I also thought I would NEVER be a stay at home mom.
Yet children have a funny way of turning everything we think we know upside down on it's head.
And I found myself with a newborn and a husband more than supportive at the thought of me becoming a stay at home parent. So with no plan other than, "this is what is best for our little family right now", I dove into the stay at home mom life head first.
While parenting is literally the best thing I have ever experienced, I found myself fading away bit by bit. Some days it was my fear of the latest flu that kept us from that story time at the library. Sometimes it was turning down friend time because well, I didn't know how to be both a mom and a devoted friend anymore. Some days it wasn't reading a book I wanted to because I was too tired to keep my eyes open.
Don't get me wrong. I would make these sacrifices a thousand times over and then some. But looking back it was a lot of little things that added up to my complete identify becoming mom/wife.
Luckily a passion of mine I've had for a while, did intertwine with my "new" life. Health.

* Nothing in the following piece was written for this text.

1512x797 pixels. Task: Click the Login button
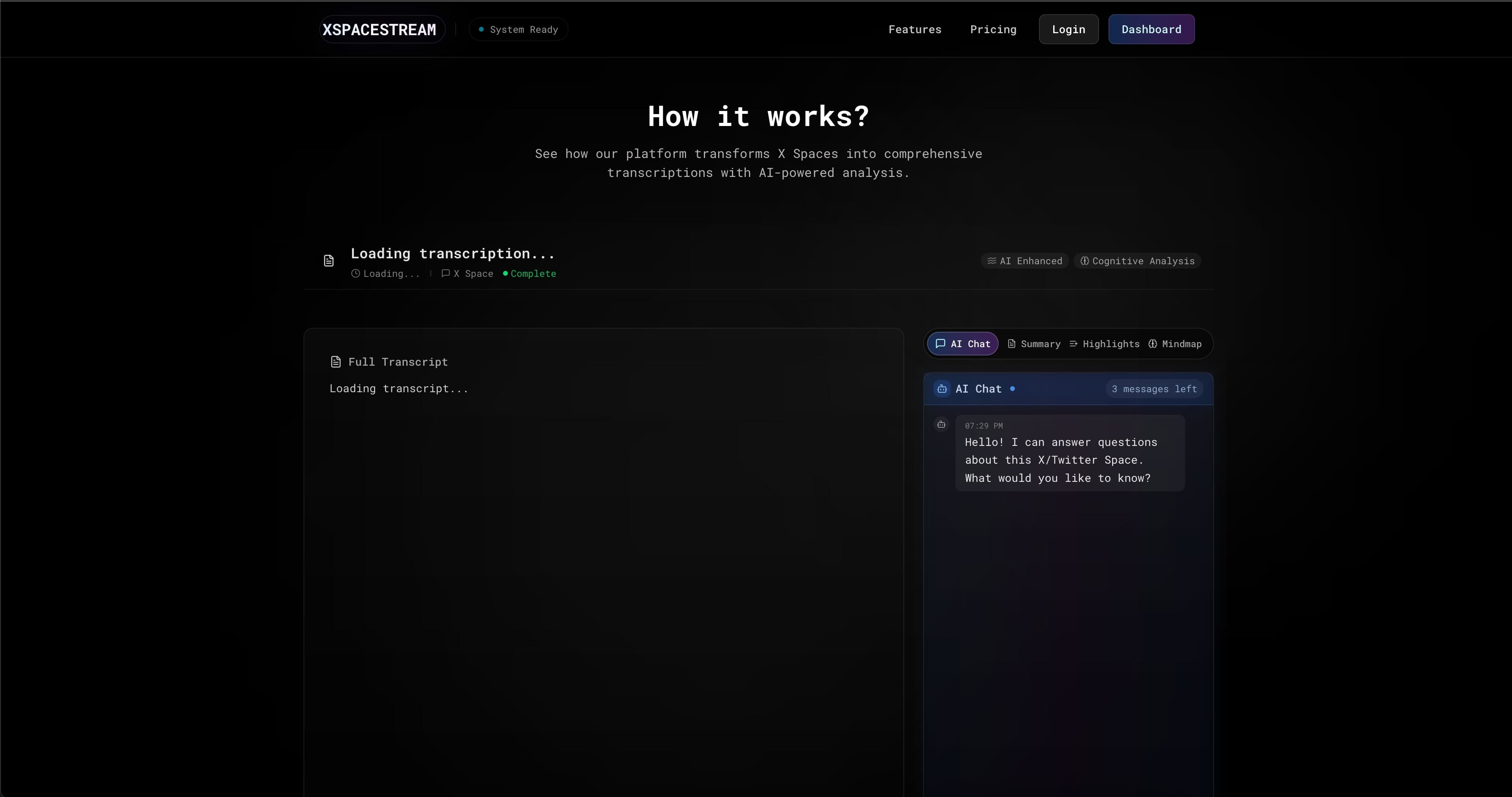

And with a child of my own, children's health and nutrition become and even bigger passion than I could have ever dreamed.
So I decided (with much love and support from the spouse) that I would just start "writing down" a few ideas I had on ways families can stay healthy. I also started doing classes online and became a youth fitness specialist.
Now over a year later nothing gives me much more professional joy than spending time tweaking my website and seeing my vision come to life. The best part is that while I try to stay consistent for my readers, I am able to put in as little or as much effort into my website as my life allows. And that freedom is ultimately what lead to my confidence in the possibility of finding that balance of being a mom and pursing things I care about.
So to any future mamas out there right now, or any current moms finding themselves in a boat similar to the one I've been battling, I would love to encourage you. Your
family loves you. You are doing great. And you are not selfish taking some time to do things you love. Keep filling your cups mamas, and you will always have enough to pour into your families.